EXERCISE ▸
Note each line in the data holding the string "Dublin" and report it.

Stored data:
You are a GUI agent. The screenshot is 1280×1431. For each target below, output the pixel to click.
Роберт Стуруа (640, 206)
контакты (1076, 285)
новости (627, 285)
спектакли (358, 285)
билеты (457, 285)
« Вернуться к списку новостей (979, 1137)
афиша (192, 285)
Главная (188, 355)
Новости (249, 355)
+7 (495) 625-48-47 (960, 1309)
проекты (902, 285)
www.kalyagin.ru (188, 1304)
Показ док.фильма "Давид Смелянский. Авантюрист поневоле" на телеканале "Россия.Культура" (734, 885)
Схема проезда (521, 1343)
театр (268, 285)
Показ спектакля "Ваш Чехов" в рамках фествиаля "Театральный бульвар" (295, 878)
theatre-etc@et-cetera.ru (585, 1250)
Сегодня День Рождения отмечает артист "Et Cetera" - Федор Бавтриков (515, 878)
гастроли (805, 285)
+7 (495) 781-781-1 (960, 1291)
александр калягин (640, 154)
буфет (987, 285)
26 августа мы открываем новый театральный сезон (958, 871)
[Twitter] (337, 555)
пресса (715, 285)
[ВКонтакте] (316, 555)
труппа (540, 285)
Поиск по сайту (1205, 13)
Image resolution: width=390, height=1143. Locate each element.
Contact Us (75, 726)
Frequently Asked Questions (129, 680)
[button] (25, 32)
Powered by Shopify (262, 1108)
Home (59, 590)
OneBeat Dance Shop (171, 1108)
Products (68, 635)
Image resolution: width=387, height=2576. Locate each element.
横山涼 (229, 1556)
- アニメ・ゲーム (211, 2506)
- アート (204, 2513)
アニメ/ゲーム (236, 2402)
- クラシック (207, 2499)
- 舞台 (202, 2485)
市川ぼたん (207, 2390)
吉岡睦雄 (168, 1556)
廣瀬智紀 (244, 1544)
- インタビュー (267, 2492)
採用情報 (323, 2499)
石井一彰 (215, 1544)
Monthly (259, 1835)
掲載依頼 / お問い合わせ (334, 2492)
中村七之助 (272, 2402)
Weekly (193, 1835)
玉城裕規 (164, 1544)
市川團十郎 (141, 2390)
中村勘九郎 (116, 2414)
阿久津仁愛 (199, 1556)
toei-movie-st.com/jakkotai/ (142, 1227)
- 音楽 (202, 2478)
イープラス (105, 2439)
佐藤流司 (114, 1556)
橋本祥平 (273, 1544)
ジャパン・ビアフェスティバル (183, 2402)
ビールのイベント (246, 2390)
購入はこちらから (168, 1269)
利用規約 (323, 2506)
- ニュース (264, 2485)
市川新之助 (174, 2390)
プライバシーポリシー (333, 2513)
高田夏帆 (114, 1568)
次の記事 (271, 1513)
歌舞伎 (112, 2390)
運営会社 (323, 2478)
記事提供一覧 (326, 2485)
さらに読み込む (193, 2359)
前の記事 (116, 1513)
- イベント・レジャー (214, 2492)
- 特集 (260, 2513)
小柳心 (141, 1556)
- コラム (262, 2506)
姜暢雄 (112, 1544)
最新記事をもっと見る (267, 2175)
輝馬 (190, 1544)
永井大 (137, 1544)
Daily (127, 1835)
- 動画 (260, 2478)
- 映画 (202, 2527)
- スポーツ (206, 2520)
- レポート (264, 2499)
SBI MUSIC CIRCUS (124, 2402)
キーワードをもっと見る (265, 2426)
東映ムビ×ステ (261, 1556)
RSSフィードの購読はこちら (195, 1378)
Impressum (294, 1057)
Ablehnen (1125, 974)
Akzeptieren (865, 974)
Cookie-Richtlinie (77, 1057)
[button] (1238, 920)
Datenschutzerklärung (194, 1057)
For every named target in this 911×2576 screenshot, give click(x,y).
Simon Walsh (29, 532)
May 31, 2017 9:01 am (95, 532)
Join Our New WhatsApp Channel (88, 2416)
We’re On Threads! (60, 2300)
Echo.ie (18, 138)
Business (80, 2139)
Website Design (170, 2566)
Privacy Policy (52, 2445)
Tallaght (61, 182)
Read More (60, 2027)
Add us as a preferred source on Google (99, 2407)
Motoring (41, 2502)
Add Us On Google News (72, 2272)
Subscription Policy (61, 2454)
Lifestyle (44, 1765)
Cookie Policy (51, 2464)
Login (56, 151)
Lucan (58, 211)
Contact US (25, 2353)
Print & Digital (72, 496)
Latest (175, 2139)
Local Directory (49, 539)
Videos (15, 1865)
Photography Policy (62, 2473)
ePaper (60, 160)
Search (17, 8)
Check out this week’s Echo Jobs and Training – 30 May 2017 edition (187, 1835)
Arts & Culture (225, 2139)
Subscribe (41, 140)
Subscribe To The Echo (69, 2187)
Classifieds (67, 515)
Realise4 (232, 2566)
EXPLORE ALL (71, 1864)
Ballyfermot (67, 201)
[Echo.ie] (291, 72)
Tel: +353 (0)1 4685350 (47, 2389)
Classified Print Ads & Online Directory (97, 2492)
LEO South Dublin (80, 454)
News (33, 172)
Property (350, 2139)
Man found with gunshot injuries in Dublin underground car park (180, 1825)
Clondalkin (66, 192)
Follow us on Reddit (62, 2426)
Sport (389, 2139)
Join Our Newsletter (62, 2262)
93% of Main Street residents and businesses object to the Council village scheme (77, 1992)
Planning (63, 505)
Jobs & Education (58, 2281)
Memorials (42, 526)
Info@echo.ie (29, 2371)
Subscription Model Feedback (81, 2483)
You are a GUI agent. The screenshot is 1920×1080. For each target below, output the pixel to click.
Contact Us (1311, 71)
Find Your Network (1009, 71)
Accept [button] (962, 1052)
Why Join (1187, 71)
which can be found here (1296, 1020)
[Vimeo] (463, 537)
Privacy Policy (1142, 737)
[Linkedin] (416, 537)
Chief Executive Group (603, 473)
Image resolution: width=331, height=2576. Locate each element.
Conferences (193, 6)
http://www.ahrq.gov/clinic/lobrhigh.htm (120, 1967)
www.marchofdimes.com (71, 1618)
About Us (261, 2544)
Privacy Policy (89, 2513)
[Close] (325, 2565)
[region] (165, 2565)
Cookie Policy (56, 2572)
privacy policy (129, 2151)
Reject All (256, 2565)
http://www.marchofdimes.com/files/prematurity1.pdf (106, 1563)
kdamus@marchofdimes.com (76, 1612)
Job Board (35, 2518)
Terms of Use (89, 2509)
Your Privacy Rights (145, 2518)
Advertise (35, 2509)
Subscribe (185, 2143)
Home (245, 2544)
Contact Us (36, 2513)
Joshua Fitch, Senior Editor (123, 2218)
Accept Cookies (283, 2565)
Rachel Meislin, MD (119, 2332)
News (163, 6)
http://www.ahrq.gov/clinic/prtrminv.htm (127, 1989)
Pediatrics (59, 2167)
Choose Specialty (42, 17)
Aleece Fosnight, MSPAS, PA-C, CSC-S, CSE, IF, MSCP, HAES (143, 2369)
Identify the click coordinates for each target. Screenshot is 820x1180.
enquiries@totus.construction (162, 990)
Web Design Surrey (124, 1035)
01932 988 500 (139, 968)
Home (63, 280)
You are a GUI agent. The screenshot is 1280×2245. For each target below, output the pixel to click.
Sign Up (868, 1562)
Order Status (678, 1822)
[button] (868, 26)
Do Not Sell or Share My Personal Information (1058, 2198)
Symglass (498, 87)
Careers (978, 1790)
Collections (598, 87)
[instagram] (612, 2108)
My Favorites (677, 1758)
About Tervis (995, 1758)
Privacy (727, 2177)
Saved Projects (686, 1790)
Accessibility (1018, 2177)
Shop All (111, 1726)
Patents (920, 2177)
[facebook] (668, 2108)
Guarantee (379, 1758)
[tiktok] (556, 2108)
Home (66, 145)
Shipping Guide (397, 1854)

OUTPUT FOR THIS EXERCISE ▸
LEO South Dublin (80, 454)
Man found with gunshot injuries in Dublin underground car park (180, 1825)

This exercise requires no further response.